Stored items

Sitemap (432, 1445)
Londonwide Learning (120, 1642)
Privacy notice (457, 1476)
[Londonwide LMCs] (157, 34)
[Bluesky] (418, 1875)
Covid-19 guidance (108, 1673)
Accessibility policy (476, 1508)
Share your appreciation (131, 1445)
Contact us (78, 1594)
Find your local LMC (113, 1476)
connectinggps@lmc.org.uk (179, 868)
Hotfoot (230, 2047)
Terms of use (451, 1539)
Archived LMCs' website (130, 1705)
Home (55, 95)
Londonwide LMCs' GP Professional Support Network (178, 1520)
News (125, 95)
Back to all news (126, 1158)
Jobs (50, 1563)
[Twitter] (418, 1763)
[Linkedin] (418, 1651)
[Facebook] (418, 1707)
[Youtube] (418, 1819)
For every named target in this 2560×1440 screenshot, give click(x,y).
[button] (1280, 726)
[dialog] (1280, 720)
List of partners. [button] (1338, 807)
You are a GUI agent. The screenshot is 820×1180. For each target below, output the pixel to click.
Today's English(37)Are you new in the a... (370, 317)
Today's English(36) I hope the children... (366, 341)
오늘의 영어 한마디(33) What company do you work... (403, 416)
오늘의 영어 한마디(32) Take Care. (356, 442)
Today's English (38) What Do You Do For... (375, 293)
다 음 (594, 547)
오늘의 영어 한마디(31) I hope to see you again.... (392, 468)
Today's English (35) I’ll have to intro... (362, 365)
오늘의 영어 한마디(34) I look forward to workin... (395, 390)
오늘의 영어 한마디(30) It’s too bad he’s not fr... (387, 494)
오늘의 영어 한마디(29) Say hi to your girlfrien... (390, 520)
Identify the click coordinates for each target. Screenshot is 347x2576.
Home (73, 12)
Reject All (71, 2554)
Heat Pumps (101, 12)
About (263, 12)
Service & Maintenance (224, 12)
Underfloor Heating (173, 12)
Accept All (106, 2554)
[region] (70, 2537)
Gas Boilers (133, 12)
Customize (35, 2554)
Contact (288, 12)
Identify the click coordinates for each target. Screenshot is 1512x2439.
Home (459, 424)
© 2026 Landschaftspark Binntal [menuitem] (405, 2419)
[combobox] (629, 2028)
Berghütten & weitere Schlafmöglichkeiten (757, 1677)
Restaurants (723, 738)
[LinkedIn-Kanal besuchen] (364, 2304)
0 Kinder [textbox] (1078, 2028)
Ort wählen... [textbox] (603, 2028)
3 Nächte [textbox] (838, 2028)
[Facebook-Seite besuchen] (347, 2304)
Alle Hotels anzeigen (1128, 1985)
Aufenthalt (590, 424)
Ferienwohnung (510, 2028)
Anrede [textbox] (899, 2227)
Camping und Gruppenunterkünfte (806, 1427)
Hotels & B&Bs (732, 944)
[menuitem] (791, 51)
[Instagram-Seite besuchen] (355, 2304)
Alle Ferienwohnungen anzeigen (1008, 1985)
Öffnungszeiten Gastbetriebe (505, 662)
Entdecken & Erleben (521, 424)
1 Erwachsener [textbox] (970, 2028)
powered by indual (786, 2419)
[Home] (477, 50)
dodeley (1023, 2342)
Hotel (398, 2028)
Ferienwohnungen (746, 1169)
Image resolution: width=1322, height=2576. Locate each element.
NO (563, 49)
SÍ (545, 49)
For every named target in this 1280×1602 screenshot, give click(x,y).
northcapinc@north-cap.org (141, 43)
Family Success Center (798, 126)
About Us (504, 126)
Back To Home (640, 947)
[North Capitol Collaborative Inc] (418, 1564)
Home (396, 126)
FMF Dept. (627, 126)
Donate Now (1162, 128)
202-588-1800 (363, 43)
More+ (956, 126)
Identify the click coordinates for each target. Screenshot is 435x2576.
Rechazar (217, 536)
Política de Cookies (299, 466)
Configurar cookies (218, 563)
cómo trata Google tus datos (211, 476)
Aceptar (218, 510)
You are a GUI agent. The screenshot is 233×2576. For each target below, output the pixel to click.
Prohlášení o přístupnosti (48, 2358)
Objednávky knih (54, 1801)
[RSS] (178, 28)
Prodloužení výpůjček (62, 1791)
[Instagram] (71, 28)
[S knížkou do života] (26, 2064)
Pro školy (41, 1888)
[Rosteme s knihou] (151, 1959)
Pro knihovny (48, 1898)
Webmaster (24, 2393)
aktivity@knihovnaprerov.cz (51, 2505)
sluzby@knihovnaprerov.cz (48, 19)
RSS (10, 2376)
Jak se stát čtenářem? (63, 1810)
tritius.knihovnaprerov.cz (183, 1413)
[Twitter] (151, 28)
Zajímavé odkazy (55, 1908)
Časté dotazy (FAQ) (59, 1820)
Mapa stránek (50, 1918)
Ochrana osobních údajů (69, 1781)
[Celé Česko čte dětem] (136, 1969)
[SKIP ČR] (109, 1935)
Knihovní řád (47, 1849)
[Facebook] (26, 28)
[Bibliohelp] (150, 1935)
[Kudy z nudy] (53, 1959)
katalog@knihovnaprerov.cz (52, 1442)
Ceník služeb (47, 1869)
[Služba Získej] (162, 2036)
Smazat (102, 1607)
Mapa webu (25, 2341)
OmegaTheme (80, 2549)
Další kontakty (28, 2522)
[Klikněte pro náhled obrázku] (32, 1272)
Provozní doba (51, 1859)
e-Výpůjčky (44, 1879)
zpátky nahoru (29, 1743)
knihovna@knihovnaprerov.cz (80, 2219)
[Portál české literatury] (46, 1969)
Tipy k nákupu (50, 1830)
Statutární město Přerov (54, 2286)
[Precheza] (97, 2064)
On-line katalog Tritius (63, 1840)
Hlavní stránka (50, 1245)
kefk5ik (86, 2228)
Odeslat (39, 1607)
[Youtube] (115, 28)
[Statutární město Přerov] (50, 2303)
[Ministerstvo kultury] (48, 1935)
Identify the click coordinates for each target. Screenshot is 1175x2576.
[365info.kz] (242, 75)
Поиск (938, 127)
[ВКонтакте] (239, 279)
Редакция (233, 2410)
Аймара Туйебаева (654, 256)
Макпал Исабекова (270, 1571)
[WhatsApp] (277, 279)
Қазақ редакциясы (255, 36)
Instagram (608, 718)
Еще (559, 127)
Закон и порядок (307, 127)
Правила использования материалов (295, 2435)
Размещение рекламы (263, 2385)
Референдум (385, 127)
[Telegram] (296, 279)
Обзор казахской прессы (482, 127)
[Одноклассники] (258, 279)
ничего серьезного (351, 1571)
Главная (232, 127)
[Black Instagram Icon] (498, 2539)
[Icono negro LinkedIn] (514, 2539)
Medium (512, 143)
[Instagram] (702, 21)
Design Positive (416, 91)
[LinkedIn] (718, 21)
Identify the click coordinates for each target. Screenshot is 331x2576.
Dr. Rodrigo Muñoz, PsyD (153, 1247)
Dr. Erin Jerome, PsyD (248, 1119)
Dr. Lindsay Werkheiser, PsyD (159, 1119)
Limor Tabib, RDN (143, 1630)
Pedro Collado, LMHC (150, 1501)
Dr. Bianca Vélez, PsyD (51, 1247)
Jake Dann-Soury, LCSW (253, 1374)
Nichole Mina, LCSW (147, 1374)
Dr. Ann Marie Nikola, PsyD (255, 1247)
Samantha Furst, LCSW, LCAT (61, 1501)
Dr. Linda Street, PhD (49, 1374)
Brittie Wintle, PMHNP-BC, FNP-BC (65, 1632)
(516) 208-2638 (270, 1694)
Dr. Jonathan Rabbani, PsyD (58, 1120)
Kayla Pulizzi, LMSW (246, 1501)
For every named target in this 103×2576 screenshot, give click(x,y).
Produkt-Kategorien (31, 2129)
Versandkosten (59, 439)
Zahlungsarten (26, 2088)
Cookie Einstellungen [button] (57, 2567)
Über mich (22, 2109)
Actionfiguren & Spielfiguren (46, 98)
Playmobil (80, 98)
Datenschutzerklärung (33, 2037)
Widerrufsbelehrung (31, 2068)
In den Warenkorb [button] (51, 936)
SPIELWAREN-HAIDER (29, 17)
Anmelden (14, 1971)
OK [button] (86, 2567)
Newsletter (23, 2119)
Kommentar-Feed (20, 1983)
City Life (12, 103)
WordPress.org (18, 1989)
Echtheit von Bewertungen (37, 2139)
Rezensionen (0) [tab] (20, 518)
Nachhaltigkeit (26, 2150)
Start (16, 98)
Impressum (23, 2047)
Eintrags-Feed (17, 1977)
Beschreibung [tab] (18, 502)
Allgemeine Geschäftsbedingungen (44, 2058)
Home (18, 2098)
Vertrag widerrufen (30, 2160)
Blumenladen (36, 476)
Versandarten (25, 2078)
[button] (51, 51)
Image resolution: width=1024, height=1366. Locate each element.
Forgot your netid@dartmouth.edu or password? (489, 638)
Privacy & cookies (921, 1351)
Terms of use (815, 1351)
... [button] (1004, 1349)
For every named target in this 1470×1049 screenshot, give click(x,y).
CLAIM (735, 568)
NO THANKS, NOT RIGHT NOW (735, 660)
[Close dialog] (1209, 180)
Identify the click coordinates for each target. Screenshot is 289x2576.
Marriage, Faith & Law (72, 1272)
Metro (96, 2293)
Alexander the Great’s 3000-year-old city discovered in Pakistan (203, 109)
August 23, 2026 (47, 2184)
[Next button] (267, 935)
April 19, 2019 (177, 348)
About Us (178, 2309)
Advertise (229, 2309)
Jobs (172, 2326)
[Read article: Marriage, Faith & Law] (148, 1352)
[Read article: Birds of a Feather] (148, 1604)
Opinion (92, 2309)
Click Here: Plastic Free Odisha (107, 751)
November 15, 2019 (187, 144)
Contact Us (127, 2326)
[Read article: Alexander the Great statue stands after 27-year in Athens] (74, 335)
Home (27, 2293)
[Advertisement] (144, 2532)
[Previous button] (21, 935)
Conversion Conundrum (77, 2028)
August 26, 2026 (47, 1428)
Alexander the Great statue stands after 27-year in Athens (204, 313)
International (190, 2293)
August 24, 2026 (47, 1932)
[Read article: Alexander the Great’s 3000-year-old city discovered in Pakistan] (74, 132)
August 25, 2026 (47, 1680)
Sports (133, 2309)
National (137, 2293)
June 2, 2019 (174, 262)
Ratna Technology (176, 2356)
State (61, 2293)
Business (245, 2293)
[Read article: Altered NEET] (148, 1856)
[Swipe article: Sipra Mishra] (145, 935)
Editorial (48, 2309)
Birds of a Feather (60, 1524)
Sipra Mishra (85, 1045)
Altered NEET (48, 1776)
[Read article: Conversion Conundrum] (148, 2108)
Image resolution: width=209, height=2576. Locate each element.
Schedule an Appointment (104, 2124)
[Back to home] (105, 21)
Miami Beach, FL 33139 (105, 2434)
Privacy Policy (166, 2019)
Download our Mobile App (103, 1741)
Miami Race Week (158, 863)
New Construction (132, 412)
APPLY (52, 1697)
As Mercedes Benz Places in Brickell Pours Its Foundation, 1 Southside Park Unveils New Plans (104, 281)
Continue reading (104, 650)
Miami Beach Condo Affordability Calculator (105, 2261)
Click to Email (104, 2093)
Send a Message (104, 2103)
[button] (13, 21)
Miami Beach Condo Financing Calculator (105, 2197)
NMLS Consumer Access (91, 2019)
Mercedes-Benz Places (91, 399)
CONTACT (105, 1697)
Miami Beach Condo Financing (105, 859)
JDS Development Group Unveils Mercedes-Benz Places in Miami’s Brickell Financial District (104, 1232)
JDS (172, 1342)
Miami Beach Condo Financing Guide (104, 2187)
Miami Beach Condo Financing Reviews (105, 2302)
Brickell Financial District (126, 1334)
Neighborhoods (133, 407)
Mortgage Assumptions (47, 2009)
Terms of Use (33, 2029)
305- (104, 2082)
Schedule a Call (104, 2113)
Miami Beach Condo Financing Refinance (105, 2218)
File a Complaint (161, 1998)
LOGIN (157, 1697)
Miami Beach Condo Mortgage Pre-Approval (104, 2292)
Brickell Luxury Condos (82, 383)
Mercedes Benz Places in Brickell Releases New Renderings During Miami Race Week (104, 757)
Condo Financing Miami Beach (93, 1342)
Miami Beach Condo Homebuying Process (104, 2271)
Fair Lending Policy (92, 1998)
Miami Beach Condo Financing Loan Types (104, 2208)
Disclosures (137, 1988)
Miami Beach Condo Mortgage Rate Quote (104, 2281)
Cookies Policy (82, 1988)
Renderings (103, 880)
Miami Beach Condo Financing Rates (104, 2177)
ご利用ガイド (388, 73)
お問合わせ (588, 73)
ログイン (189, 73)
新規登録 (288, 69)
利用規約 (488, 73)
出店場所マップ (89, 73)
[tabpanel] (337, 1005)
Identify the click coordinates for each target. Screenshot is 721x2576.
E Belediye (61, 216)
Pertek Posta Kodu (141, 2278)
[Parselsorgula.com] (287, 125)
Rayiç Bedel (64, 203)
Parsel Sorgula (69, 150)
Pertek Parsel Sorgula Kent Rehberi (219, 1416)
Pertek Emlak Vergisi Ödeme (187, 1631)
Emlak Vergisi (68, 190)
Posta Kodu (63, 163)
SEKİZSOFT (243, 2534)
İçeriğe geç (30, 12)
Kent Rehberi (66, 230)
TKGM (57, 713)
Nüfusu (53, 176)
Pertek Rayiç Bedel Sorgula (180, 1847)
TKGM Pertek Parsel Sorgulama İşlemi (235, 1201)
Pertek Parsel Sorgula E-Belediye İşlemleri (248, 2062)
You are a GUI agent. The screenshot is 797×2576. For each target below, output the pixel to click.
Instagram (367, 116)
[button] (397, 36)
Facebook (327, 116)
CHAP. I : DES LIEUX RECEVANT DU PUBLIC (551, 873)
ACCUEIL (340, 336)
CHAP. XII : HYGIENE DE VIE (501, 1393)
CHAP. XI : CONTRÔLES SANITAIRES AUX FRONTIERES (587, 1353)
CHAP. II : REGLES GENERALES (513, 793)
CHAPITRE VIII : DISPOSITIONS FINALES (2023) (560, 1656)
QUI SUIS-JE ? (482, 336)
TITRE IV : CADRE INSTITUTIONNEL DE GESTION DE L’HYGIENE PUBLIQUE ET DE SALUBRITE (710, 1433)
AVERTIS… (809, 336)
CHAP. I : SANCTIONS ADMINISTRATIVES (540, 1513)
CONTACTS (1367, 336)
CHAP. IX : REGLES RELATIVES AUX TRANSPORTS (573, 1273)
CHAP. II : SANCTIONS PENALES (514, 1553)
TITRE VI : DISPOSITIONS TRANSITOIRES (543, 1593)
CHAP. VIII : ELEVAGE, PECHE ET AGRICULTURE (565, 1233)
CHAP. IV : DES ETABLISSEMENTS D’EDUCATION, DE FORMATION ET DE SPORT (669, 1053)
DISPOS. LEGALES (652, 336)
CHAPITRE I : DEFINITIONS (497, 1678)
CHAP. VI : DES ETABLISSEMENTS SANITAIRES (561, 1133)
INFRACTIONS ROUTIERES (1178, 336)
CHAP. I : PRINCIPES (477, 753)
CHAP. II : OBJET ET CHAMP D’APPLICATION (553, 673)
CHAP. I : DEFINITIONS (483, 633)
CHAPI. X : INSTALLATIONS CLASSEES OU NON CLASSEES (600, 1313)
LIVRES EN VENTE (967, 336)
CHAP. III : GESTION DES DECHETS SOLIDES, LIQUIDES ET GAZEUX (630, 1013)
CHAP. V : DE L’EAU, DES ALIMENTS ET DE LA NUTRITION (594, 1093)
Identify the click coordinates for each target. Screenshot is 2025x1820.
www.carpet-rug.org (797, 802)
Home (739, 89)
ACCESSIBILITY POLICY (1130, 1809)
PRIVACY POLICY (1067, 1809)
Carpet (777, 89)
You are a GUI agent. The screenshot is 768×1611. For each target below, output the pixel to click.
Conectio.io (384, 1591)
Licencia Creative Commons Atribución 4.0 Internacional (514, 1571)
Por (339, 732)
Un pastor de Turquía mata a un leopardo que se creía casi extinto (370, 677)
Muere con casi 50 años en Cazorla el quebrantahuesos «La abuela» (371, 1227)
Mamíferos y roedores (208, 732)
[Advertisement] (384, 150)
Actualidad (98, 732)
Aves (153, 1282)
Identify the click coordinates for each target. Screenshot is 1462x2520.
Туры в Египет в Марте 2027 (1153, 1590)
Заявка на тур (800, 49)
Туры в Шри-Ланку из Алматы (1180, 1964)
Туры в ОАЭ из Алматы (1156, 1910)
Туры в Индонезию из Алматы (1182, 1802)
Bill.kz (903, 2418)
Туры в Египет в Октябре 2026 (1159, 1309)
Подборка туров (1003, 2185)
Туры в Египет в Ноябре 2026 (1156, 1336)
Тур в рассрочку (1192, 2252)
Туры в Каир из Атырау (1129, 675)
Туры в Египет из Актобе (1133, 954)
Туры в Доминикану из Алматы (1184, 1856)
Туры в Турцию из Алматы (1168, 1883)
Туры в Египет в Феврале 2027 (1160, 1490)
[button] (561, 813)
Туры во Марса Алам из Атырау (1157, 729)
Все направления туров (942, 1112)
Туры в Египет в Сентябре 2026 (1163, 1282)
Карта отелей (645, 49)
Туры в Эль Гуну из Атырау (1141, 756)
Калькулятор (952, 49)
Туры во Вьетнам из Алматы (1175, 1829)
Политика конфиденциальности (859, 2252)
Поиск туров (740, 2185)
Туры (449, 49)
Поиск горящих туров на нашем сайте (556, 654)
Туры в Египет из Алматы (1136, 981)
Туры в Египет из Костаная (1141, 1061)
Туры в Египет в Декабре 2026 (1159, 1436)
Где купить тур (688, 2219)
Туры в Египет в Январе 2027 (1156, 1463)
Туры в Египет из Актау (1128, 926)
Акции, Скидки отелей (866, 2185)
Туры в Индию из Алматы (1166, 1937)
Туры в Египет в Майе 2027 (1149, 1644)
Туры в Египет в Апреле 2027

-- Requirement --
Using the data above, extract exactly the lines from the one that holds "WordPress.org (18, 1989)" to the one that holds "Forgot your netid@dartmouth.edu", both ends included, and no others.

-- Your solution --
WordPress.org (18, 1989)
Echtheit von Bewertungen (37, 2139)
Rezensionen (0) [tab] (20, 518)
Nachhaltigkeit (26, 2150)
Start (16, 98)
Impressum (23, 2047)
Eintrags-Feed (17, 1977)
Beschreibung [tab] (18, 502)
Allgemeine Geschäftsbedingungen (44, 2058)
Home (18, 2098)
Vertrag widerrufen (30, 2160)
Blumenladen (36, 476)
Versandarten (25, 2078)
[button] (51, 51)
Image resolution: width=1024, height=1366. Locate each element.
Forgot your netid@dartmouth.edu or password? (489, 638)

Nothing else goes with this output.